Indiscutivelmente, Cartas a um jovem poeta, de Rilke, e Cartas a um jovem cientista, de Wilson, são duas obras imprescindíveis de orientação para quem pensa em se aventurar no mundo da poesia e/ou no mundo da ciência, uma vez que em ambos há mais pontos em comum do que se poderia imaginar à primeira vista. Resumindo: o cientista ideal, de Wilson, deve pensar como um poeta, e o poeta ideal, de Rilke, deve pensar como um cientista.

Em 1929, foram reunidas as 10 cartas que Rainer Maria Rilke (1875-1926), poeta nascido em Praga e expoente das letras alemãs, trocou com Franz Xaver Kappus, o jovem que ambicionava ser poeta.

Nessas peças epistolares, Rilke, com clareza avassaladora e elevada densidade poética, diz coisas que se aplicam tanto a um aprendiz de poeta quanto a um estudante de iniciação científica. Por exemplo, que nem tudo é tão fácil de aprender e nem de dizer como normalmente somos levados a acreditar. Ou, ao sugerir, para maior chance de êxito em algo relevante, que sejam evitados temas e formas muitos usuais e comuns de escrever, exemplificando com o caso dos poemas de amor. A dificuldade é sempre maior em meio à profusão de coisas boas e algumas até brilhantes.

Ainda: quando diz que não se deve esperar uma resposta de fora (do ambiente externo) para questões que apenas podem ser respondidas intimamente. E, especialmente, ao afirmar que a tão comum tendência para a dúvida, que graceja entre as pessoas, se bem educada e usada com inteligência, pode se tornar uma qualidade positiva. Pois, quando essa dúvida for capaz de ser convertida em crítica e virar saber, deixará de ser meramente destruidora para se converter em colaboradora/construtora.

Edward O. Wilson (1929-2021) é um dos principais expoentes da ciência contemporânea. Professor emérito da Universidade Harvard, foi criador de disciplinas (biogeografia e sociobiologia, por exemplo) e de conceitos científicos (biofilia, biodiversidade e consiliência) visando à unificação das áreas de humanidades com as outras ciências, além da iniciativa de criação da Enciclopédia da Vida, que se configura em marco sem precedentes para estudos da biodiversidade global.

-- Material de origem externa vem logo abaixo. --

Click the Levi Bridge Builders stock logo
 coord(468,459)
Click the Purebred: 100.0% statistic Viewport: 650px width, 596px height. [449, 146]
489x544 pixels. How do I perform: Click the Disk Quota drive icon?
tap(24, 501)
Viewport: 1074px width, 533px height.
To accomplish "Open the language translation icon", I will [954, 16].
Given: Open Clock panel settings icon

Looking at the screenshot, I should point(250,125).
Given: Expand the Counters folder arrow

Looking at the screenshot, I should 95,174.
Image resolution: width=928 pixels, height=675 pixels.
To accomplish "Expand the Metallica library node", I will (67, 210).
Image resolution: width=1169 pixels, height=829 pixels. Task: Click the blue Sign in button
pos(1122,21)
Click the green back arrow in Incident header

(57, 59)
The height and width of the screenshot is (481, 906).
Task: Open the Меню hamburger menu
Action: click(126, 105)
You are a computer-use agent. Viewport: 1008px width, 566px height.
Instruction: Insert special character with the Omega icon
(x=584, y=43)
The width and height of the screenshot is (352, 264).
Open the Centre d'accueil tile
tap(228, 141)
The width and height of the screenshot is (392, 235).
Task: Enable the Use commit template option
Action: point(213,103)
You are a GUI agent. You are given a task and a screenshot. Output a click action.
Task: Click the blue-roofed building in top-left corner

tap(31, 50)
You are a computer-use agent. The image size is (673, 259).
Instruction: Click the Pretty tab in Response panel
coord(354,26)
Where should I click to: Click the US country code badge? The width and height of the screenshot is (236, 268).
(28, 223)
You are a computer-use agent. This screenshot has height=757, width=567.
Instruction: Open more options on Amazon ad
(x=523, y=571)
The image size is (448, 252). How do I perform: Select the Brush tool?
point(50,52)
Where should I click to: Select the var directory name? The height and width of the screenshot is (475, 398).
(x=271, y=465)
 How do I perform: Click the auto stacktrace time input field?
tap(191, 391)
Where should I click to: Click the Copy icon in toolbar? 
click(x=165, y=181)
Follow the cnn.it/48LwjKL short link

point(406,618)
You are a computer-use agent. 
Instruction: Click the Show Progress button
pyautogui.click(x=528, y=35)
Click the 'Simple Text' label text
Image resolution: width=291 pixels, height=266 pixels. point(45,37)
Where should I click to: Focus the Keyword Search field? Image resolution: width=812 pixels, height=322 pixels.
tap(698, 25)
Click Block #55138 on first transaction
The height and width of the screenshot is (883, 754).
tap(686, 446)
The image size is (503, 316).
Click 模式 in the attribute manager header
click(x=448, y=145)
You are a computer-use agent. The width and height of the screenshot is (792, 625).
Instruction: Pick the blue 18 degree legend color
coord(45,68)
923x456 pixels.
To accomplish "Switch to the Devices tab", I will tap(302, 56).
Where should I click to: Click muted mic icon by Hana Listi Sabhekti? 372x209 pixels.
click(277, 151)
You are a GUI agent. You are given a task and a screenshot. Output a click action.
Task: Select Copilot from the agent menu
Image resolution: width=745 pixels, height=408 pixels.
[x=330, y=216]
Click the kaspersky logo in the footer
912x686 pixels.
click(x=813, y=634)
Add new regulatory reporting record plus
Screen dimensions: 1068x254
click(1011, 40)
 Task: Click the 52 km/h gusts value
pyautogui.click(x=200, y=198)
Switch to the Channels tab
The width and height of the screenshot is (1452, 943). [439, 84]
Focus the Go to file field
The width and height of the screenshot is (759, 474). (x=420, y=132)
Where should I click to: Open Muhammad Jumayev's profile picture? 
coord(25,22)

Wilson também é autor de dezenas de livros, sendo vencedor de dois Prêmios Pulitzer. Ao longo de uma carreira científica de mais de 60 anos, Edward O. Wilson produziu obras de valor inestimável. Este é o caso do livro Letters to a young scientist (Cartas a um jovem cientista), lançado em 2013.

Em Cartas a um jovem cientista, Wilson usa a si mesmo como referência para sugerir a essência do que é necessário para alguém ser bem sucedido na carreira científica.

Começa realçando que o conhecimento científico dobra a cada 15 anos, dificultando sobremaneira quem pretende saber tudo ou intenciona apenas se manter atualizado.

Destaca que a nossa ignorância sobre o tamanho da biodiversidade terrestre coloca essa área da biologia entre as portadoras de futuro. E condiciona que qualquer pretendente a cientista dever ter bem claro que a prática científica hoje é baseada em uso de tecnologia (equipamentos de pesquisa, por exemplo), que a tecnologia que permeia o nosso dia a dia é derivada do conhecimento científico e que a indústria contemporânea é baseada em tecnologia e ciência. Eis um novo mundo não tão simples assim.

Wilson orienta que a paixão pela descoberta vem antes do treinamento, ainda que esse seja imprescindível. E que bons mentores/orientadores são essenciais na formação dos jovens cientistas, pois são eles, pelos exemplos pessoais, que modelam valores e comportamentos. Realça que, por mais glamorosas e atrativas as áreas científicas da ocasião, deve-se sempre buscar o novo, onde poucos estejam trabalhando, pois como também frisou Rilke ao aprendiz de poeta, aí as chances de sucesso são maiores.

Finaliza lembrando que a prática científica é a busca pela verdade. E isso, acima de tudo, exige ética, pois se atua numa espécie de campo minado em que vicejam vaidades, competições pessoais e invejas de toda sorte.

E, de resto, poeticamente lembrando, é deixar a vida acontecer.

Do livro: Ah! Essa estranha instituição chamada ciência, 2021.